Beyond the Leaf uses Quickbooks for its estimates, so Lowe says his approach is to take his notes back to the office and prepare an estimate there that can be emailed to clients. He says people like to see a professionally prepared estimate like that.
“I know there are some companies that just provide a hand-scratch piece of paper with a price on it,” he says, “but we put everything on our letterhead.”
He includes a line item for every tree to be worked on with a description of the service to be performed to each, but unless a client asks for an individual price for each tree, there is just one lump sum at the bottom. When you price each tree and service separately, customers tend to want to start cherry-picking trees and services in order to try to lower the price, Lowe says.

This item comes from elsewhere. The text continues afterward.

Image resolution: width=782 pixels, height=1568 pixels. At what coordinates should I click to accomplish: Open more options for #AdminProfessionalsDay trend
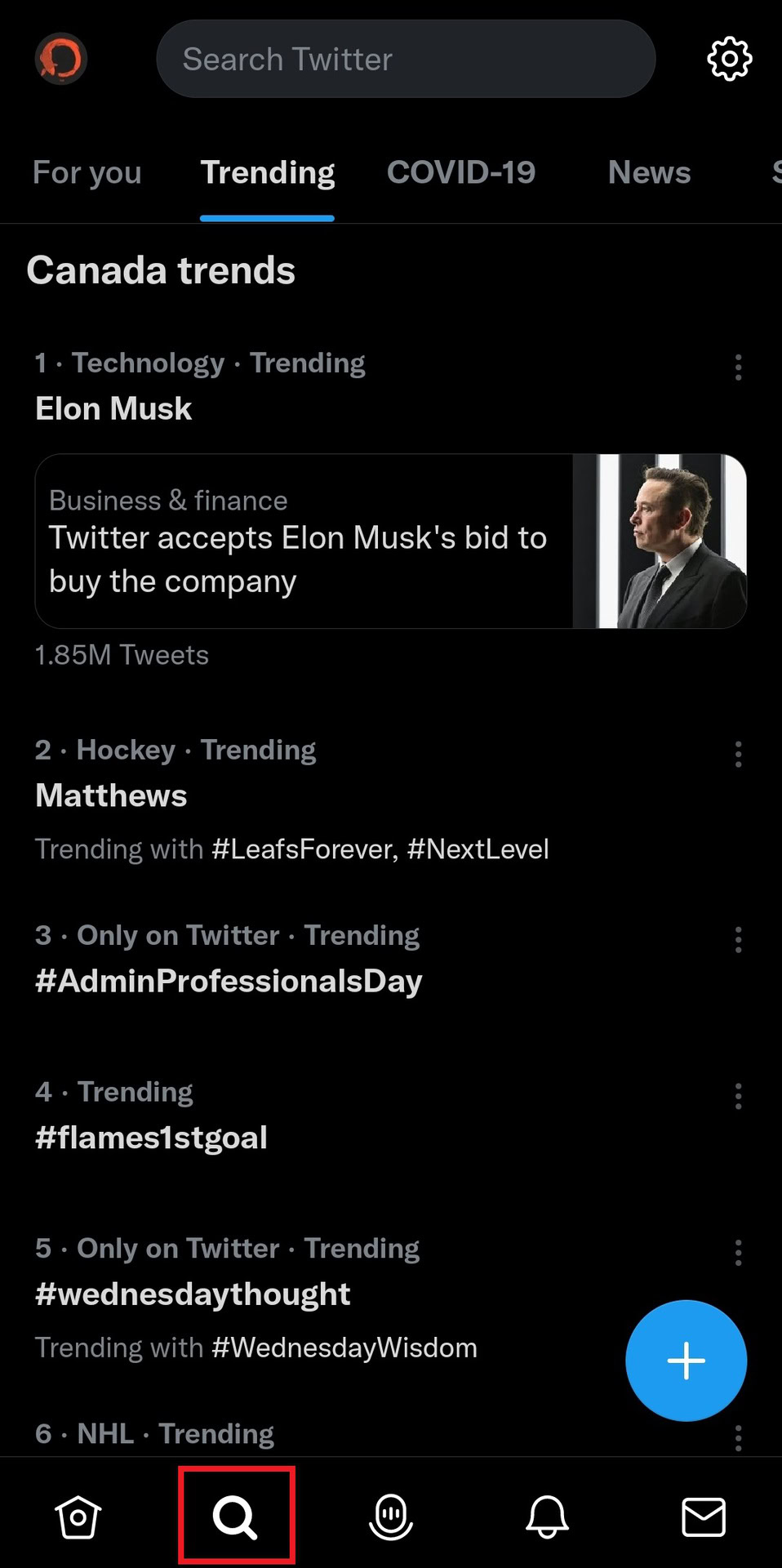click(x=738, y=940)
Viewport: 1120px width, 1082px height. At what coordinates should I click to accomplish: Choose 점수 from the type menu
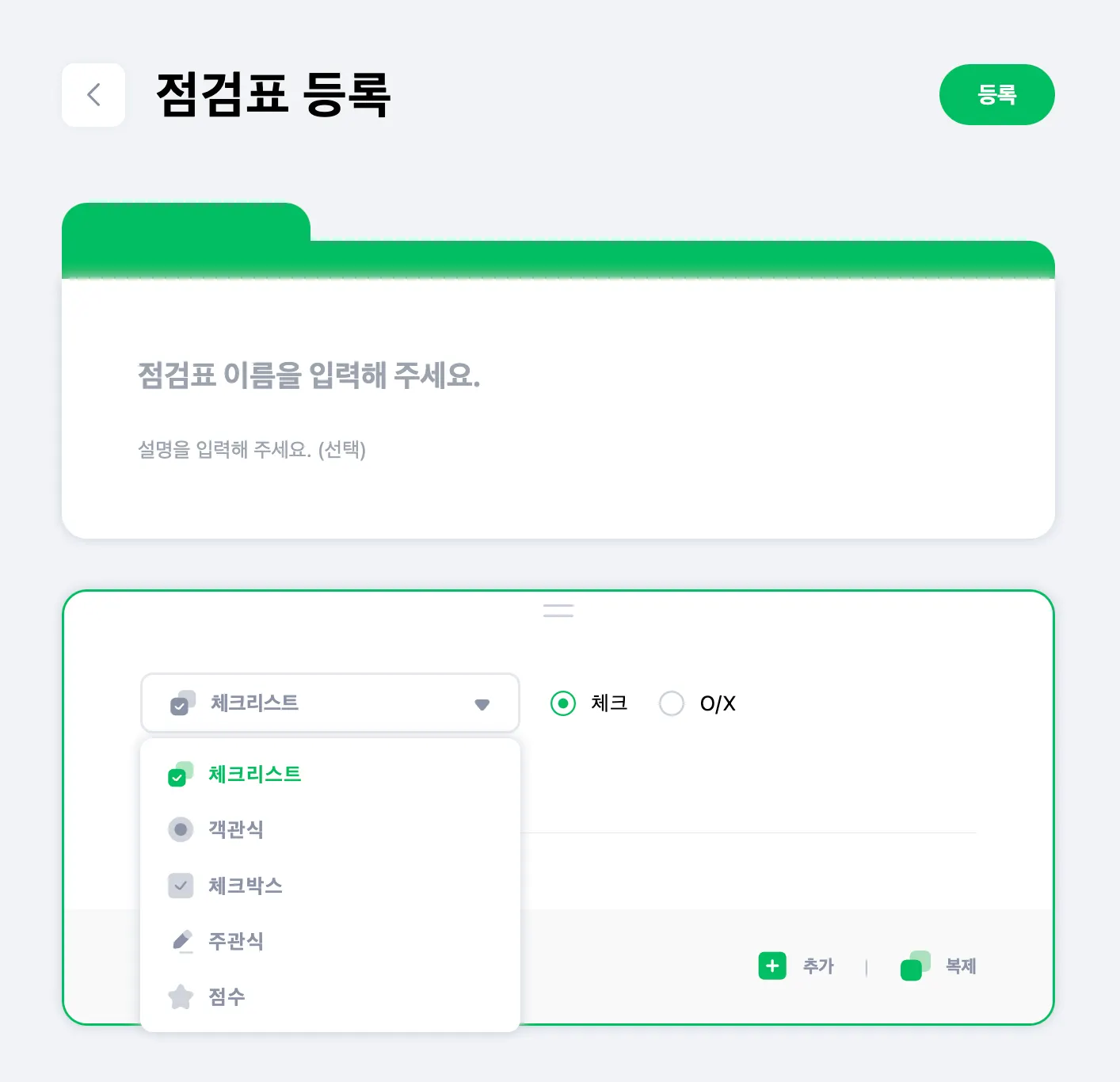[x=227, y=996]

The company also includes fine print on its estimates that the estimate is good for 60 days, “but in reality, we let it go longer than that,” says Lowe. “Normally we don’t have to change it much for year to year, even, unless our costs suddenly go up.” Still, having that language there is good protection against a client wanting an estimate from many years ago to be honored.
Finally, Lowe says that follow-ups are important after submitting estimates. “You want to give them at least a day or two to look it over, but then follow up if they don’t respond,” he states. “They might be on the fence between you and another company, and that follow-up might be what makes the difference.”